Transparency: Obama Opposes Weekly Reports on ObamaCare

Posted by on Jan 09, 2014 at 5:29 pm
trainwreck2

Barack Obama, accountable to no one.

The Obama administration said Thursday it opposes legislation that would require weekly reports on the implementation of ObamaCare, as well as legislation requiring officials to tell people if their personal data has been compromised.

But while the White House said it opposes both bills, neither of its two statements said Obama would veto either measure if they were presented for his signature into law. The House is expected to pass both bills on Friday.

In the first of two separate Statements of Administration Policy, the White House said it opposes weekly reporting requirements on both enrollments and the operation of the HealthCare.gov website because it would require “unfunded, unprecedented, and unnecessary reporting requirements” on the health insurance exchanges.

Unfunded. That’s a laugh coming from the people with the billion-dollar website that barely functions. In other Obama trainwreck news buried deep beneath the Christie feeding frenzy, insurers are discovering they have no record of people allegedly signed up.

One last word on ObamaCare. Please, stop calling it ObamaCare!

Wait, what?

 

7 Responses to “Transparency: Obama Opposes Weekly Reports on ObamaCare”

  1. Kate on 10/10/14 at 9:19 am

    That’s funny. They have no problem with “unfunded, unprecedented, and unnecessary reporting requirements” on every business in this country.

  2. Iosif Vissarionvich on 10/10/14 at 9:51 am

    What do you expect from a person who has never run anything in his life. He can’t possibly understand that project management requires timely measurements. His only paranoid concern is the politics of “what if the numbers are bad”… Forty years of industrial experience taught me that failed projects almost always failed because the mangers either didn’t do measurements or fudged the numbers.

  3. Iosif Vissarionvich on 10/10/14 at 9:52 am

    What do you expect from a person who has never run anything in his life. He can’t possibly understand that project management requires timely measurements. His only paranoid concern is the politics of “what if the numbers are bad”… Forty years of industrial experience taught me that failed projects almost always failed because the managers either didn’t do measurements or fudged the numbers.

  4. Teresa on 10/10/14 at 10:06 am

    “What do you expect from a person who has never run anything in his life.”

    He has run something for the past five years : the country into the ground.

  5. mark on 10/10/14 at 10:35 am

    I completely agree that it should not be called “Obamacare.” It should be be called “Democratcare”, or something like that, to make it clear that responsibility for this disaster is not Obama’s alone, or even majorly: if I recall correctly, he had very little to do with drafting the bill or with the parliamentary shenanigans associated with passing it.

    The Democrats should not be given any cover to duck their responsibility for this monstrosity after Obama leaves office.

  6. JoyO on 10/10/14 at 8:32 pm

    I will always call it Obamacare, but I could be talked into calling it Progressivecare. Hopefully, it will have the same fate as Prohibition — another thing Progressives insisted on cramming down the throats of all Americans.

  7. GlobalTrvlr on 11/11/14 at 1:29 pm

    “unfunded, unprecedented, and unnecessary reporting requirements” This is a laugh on so many levels. First, unfunded. When every day, they keep changing things, adding “navigators” adding hundreds of people to phone banks, creating new advertising campaigns. Never any talk of where the money is coming from for that useless stuff. Not to mention the onerous bureaucracy they impose with these 80,000 pages of regulations.

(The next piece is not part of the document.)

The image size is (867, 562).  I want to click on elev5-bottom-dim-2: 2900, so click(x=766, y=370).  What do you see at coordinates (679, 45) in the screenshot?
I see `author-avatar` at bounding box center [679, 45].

    Unnecessary and unprecedented? What would be unprecedented is that you have a project that is not already collecting and reacting to these types of basic metrics. If you are not already collecting it, presenting it daily, making it available internally via dashboards – then you should not be running a $10,000 IT project. Period. The cost to make the dashboard public would be in the $5,000 range.

    Lying liars. In early October, Sebelius stated either to congress or a news conference when asked about what the goals were for signups, said that they did not have any. She was proven a liar when internal reports showed what their goals were fore each month through March, and that she was part of the group that discussed these goals regularly.